Rewrite the stretch of entries from the line containing "You are a computer-use agent. Screen" through the line containing "(x=86, y=63)", changing "Instruction" to "Command" and leaving everything else as it is.

(Element lookup entries)
[BEGIN]

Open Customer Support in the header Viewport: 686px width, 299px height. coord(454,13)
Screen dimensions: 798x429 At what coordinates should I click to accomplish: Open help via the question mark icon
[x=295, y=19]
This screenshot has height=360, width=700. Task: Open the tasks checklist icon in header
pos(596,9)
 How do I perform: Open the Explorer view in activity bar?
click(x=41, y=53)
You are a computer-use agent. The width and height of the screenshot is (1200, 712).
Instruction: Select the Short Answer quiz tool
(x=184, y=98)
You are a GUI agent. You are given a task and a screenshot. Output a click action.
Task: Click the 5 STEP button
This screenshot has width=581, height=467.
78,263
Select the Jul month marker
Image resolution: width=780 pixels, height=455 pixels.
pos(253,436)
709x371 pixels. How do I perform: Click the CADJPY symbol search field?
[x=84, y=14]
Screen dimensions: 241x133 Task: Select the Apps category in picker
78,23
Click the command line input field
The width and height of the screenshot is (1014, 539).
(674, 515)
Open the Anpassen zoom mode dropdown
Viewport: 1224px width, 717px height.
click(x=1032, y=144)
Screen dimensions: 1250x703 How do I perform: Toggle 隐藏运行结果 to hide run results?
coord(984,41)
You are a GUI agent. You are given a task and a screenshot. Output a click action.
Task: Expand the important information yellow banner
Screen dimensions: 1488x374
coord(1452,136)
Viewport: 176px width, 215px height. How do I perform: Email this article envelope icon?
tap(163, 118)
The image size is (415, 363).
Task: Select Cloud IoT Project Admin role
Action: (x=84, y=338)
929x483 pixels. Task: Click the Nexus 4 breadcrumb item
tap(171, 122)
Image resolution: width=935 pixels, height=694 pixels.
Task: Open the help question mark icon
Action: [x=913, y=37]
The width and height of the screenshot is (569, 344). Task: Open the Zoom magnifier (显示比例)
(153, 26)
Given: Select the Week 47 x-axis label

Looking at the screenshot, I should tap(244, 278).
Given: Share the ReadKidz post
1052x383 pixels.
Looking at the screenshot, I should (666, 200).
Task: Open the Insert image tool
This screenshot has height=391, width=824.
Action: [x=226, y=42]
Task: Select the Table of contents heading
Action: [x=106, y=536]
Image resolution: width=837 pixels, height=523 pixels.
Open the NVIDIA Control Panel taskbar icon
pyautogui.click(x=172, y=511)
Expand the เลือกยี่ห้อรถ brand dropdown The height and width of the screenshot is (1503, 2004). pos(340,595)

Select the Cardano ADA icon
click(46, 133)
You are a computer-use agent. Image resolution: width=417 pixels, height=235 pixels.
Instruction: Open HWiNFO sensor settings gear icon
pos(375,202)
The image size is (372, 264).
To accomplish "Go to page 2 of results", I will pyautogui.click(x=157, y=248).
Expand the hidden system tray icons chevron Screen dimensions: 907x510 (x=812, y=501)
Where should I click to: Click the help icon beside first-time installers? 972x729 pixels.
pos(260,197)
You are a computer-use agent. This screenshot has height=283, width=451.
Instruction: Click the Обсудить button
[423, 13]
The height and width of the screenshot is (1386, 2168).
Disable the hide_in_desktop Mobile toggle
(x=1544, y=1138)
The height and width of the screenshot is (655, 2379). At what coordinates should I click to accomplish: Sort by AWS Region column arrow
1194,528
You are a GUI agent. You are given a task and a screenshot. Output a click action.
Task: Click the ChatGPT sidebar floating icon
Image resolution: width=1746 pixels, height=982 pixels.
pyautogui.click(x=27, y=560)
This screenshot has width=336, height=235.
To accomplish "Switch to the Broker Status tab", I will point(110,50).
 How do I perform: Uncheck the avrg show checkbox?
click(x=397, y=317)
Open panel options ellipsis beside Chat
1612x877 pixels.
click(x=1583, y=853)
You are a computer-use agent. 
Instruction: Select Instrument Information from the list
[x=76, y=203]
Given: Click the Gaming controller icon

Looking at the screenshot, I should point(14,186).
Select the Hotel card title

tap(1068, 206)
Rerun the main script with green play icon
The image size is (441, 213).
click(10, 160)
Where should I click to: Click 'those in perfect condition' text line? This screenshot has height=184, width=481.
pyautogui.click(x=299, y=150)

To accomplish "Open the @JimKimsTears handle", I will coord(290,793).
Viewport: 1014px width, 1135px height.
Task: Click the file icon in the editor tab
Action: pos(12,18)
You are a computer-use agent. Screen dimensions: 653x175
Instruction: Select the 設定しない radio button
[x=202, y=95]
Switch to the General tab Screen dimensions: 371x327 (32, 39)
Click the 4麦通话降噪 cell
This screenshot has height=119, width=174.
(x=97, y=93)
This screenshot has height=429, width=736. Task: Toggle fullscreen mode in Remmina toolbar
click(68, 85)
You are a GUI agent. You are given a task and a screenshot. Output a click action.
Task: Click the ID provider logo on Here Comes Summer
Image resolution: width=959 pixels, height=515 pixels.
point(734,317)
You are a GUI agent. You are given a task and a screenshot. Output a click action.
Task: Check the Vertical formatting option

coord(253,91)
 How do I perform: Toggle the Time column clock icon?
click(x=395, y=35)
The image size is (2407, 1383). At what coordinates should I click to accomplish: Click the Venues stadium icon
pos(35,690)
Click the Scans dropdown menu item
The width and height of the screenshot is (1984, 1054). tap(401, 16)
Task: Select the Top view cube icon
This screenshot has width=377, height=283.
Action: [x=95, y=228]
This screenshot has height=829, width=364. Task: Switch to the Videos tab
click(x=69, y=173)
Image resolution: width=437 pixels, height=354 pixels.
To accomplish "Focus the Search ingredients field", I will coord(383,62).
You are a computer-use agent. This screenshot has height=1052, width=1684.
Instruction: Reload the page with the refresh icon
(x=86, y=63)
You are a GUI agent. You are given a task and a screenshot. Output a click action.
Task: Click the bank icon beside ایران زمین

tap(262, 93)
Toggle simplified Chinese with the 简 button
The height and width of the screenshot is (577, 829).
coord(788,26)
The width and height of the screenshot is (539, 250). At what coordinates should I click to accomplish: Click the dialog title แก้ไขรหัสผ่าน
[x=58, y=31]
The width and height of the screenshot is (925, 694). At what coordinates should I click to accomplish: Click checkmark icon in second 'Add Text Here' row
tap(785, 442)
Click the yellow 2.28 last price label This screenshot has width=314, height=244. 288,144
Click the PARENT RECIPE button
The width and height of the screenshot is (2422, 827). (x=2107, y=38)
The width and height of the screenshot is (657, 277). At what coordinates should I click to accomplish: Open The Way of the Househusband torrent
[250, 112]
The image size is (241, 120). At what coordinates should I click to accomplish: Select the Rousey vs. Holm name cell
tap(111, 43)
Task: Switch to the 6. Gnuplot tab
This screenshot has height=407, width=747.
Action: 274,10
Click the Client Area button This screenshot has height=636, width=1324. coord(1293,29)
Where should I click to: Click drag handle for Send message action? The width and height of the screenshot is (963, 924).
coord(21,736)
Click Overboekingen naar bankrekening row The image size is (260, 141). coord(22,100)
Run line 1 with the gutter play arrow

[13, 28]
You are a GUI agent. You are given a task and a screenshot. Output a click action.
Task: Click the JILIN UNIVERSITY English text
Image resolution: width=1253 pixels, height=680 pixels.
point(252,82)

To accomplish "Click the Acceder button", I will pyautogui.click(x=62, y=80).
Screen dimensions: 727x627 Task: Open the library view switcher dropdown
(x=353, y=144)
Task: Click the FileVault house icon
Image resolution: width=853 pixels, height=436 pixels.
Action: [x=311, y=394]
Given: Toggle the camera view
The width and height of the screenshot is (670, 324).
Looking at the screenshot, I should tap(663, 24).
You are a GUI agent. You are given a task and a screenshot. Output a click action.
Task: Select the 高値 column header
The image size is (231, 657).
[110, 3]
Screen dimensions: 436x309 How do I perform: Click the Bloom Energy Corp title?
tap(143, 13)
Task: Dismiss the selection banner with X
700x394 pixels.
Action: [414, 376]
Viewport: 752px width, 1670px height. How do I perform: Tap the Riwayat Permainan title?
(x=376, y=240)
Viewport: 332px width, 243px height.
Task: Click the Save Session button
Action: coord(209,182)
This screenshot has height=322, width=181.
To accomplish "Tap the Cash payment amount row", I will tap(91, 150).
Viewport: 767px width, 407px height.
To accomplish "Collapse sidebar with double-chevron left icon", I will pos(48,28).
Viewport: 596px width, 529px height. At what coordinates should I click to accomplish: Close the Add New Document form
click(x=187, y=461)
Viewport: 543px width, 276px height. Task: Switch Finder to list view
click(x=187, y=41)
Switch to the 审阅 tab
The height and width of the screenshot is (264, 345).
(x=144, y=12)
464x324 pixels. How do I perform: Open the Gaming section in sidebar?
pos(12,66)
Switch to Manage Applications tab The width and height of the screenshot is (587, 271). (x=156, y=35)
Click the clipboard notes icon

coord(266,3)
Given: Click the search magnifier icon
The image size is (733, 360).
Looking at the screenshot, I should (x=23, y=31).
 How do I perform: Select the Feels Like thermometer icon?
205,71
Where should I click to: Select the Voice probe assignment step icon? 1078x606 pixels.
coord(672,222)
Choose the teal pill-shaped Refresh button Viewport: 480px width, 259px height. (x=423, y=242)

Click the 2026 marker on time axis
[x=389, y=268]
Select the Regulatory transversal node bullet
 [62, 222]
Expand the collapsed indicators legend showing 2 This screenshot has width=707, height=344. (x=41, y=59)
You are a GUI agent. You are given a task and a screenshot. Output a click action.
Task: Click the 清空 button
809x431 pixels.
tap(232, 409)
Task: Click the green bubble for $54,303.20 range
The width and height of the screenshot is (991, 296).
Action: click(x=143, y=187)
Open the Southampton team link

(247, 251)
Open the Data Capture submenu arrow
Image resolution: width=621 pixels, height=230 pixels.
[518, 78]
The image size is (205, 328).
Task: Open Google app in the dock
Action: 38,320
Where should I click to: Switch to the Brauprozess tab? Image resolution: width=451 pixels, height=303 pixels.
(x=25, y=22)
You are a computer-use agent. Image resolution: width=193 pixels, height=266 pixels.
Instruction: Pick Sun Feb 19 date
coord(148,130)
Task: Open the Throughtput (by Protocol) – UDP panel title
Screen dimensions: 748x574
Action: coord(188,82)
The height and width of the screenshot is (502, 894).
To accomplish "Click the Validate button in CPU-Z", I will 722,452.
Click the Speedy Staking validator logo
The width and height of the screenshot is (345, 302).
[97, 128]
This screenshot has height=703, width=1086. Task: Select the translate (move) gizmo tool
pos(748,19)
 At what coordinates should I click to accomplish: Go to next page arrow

[END]

Final result:
You are a computer-use agent. Screen dimensions: 653x175
Command: Select the 設定しない radio button
[x=202, y=95]
Switch to the General tab Screen dimensions: 371x327 (32, 39)
Click the 4麦通话降噪 cell
This screenshot has height=119, width=174.
(x=97, y=93)
This screenshot has height=429, width=736. Task: Toggle fullscreen mode in Remmina toolbar
click(68, 85)
You are a GUI agent. You are given a task and a screenshot. Output a click action.
Task: Click the ID provider logo on Here Comes Summer
Image resolution: width=959 pixels, height=515 pixels.
point(734,317)
You are a GUI agent. You are given a task and a screenshot. Output a click action.
Task: Check the Vertical formatting option

coord(253,91)
 How do I perform: Toggle the Time column clock icon?
click(x=395, y=35)
The image size is (2407, 1383). At what coordinates should I click to accomplish: Click the Venues stadium icon
pos(35,690)
Click the Scans dropdown menu item
The width and height of the screenshot is (1984, 1054). tap(401, 16)
Task: Select the Top view cube icon
This screenshot has width=377, height=283.
Action: [x=95, y=228]
This screenshot has height=829, width=364. Task: Switch to the Videos tab
click(x=69, y=173)
Image resolution: width=437 pixels, height=354 pixels.
To accomplish "Focus the Search ingredients field", I will coord(383,62).
You are a computer-use agent. This screenshot has height=1052, width=1684.
Command: Reload the page with the refresh icon
(x=86, y=63)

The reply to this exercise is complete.